British couple died in hotel after room next door was fumigated for bed bugs
John and Susan Cooper had been enjoying a 'brilliant' holiday with their daughter, their three grandchildren and family friends when they died.
A couple on holiday in Egypt died after the hotel room next to theirs was fumigated with chemicals to kill bed bugs.
John Cooper, 69, and his 63-year-old wife Susan died on August 21, 2018 while staying at the Steigenberger Aqua Magic Hotel in the Red Sea resort of Hurghada.
An inquest into their deaths is taking place this week and heard an expert report suggested the couple may have died due to possible exposure to an ‘infectious biological agent or toxic chemicals’.
During the inquest at Blackburn coroner’s court, a statement from a German tourist said he reported a bed bug infestation in the room next door to the Coopers, who were from Burnley in Lancashire.
The room was treated with a pesticide called Lambda at lunchtime, with the couple falling ill in the early hours of the next morning and dying the next day.
The German tourist, Dominik Bibi, saw staff fumigating the room and using masking tape around the door to seal the room, and added: ‘I would not say the job was very professional.’
The two hotel rooms had an adjoining door, but this was locked.
Kelly Ormerod, the Coopers’ daughter, described her parents as fit and healthy for their age who had been enjoying a ‘brilliant’ holiday with her, their three grandchildren and family friends when they died.
Mr Cooper, a builder, and Susan, a bureau de change cashier, enjoyed several holidays a year, according to Ms Ormerod, a civil servant with HMRC.
Her mother had been to the same hotel in April that year and described it as ‘fabulous’, and decided to go back with the whole family.
On the evening of the August 20 they all went to the hotel restaurant and a bar, before retiring for the evening.
Ms Ormerod’s daughter, Molly, then aged 12, was staying on a single bed in her grandparents’ room, which she said had a ‘yeasty smell’.
But at 1am Mr Cooper rang to say she was feeling a little unwell and he escorted his granddaughter to her mother’s room in an upper floor.
The next morning, Mr and Mrs Cooper failed to emerge for breakfast, so Ms Ormerod went to their ground floor room, 5107, to discover the pair were seriously ill.

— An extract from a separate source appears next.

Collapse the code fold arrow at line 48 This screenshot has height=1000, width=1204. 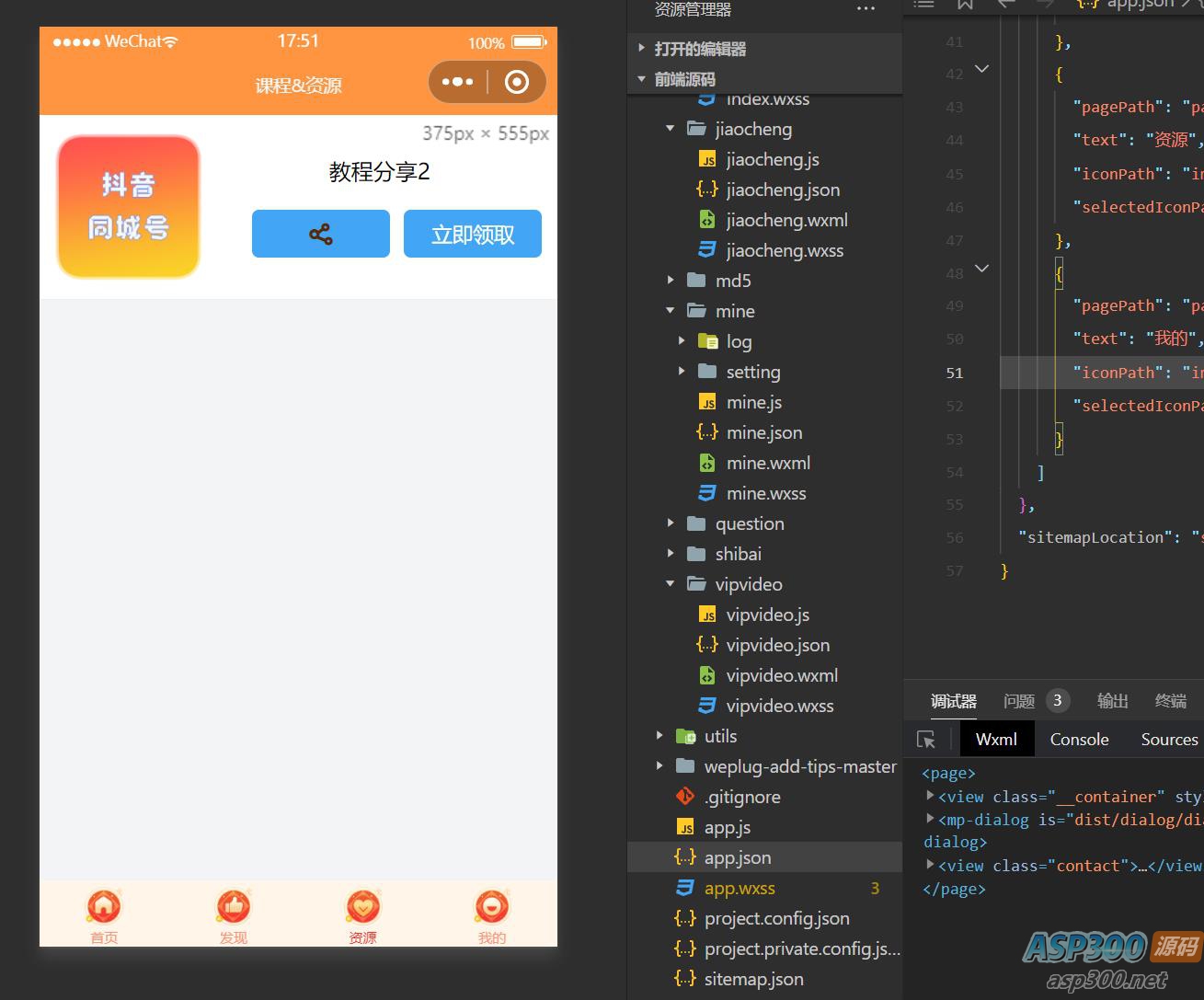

Ms Ormerod said her father came to the door saying: ‘I really don’t feel very well,’ with him retching and screwing his face up.
She said her mother was in bed, ‘groaning’, with vomit in her hair and around the room, where she noticed a strange ‘heavy’ smell.
Two doctors were summoned but they were in ‘panic mode’, Ms Ormerod said, as her parents further deteriorated and her father struggled to breathe.
Tearfully, Ms Ormerod added: ‘His eyes kind of… a glazed, staring look.’
CPR was attempted but Mr Cooper was declared dead on the hotel room floor and his wife was taken to a clinic at the hotel where she became ‘super agitated’ and delirious, the inquest heard.
Mrs Cooper was taken to hospital by ambulance but declared dead at 4.12pm.
Both were returned to the UK in sealed, zinc-lined coffins, the inquest heard.
The hearing has been adjourned until later this morning.